=== Artikel ===
- - - - - - -
Dibawah bingkai itu tergeletak sepatu sepatu semodel sepatu ayah,
beberapa generasi lebih muda, tentunya.
Otakku bermain ping pong. Mula mula sepatu ayah yang butut. Dan sekarang
sepatu baru. Pikiran tentang: menjadi “in” dan seirama dengan remaja
lain di sekolah. Dan kemudian pikiran tentang ayah, telah
mengalahkannya.
Saya mengambil sepatu ukuran 42 dari rak yang berdiscount. Dengan segera
berjalan ke arah meja kasir, ditambah pajak, jadilah bilangan $ 6.13.
Saya kembali ke bengkel dan meletakkan sepatu baru ayah di atas kursi di mobilnya.
Saya mendapatkan ayah dan mengembalikan uang kembalian yang masih
tersisa. “Saya pikir harganya $ 9.95 kata ayah. “Obral” kataku pendek.
Saya mengambil sapu, dan mulai membantu ayah membersihkan bengkel. Pukul
lima sore, ia memberi tanda bahwa bengkel harus ditutup dan kami harus
pulang.
Ayah mengangkat kotak sepatu ketika kami masuk ke dalam mobilnya. Ketika
ia membuka kotak itu, ia hanya dapat memandang tanpa mengucapkan
sepatah katapun. Ia memandang kepada sepatu itu lama-lama, kemudian
kepadaku. “Saya pikir kau membeli sepatu sport”, katanya pelan.
- - - - - - -
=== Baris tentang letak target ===
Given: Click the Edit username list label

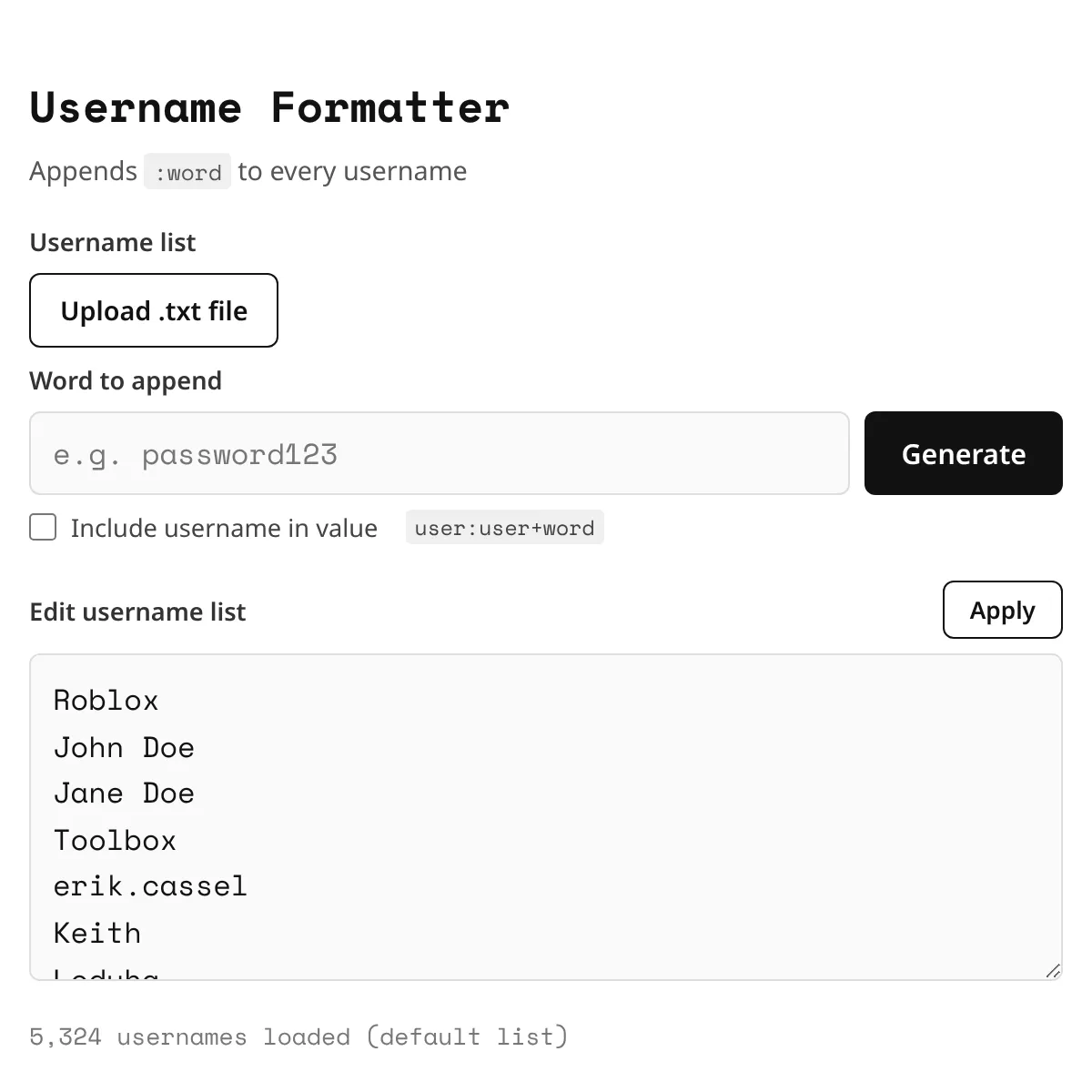Looking at the screenshot, I should 137,612.
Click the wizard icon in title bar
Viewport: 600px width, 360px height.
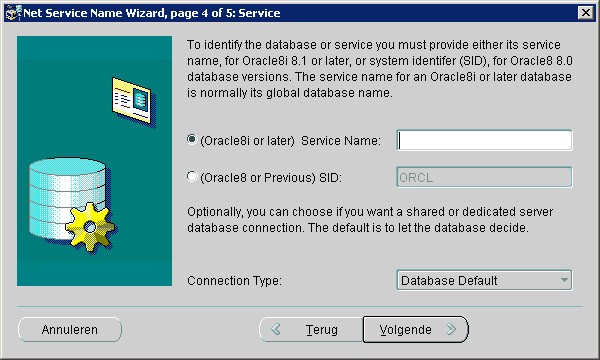[13, 13]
- - - - - - -
=== Petunjuk Pengerjaan ===
(a) Ketik ulang baris-baris listing mulai dari baris yang memuat "Click the wizard icon in title bar" sampai akhir listing, termasuk kedua ujungnya. Gambar tidak perlu dimasukkan ke dalam jawaban.
(b) Teruskan cerita tentang sepatu baru untuk ayah dari kalimat terakhir yang tercantum.

=== Jawaban Latihan ===
(a)
Click the wizard icon in title bar
Viewport: 600px width, 360px height.
[13, 13]

(b)
“Sebetulnya ayah, … tapi …. Saya tak sanggup meneruskannya. Bagaimana
saya harus menjelaskannya bahwa saya sungguh ingin menjadi seperti ayah?
Dan bila saya tumbuh menjadi dewasa, saya sungguh ingin menjadi seperti
orang baik ini, yang Tuhan berikan kepada saya sebagai ayah saya.
Ayah meletakkan tangannya pada bahu saya, dan kami saling memandang
untuk waktusesaat. Tidak ada kata kata yang perlu dikatakan. Ayah
menstarter mobil, dan kami pulang......
#makasihAyaaah...!!!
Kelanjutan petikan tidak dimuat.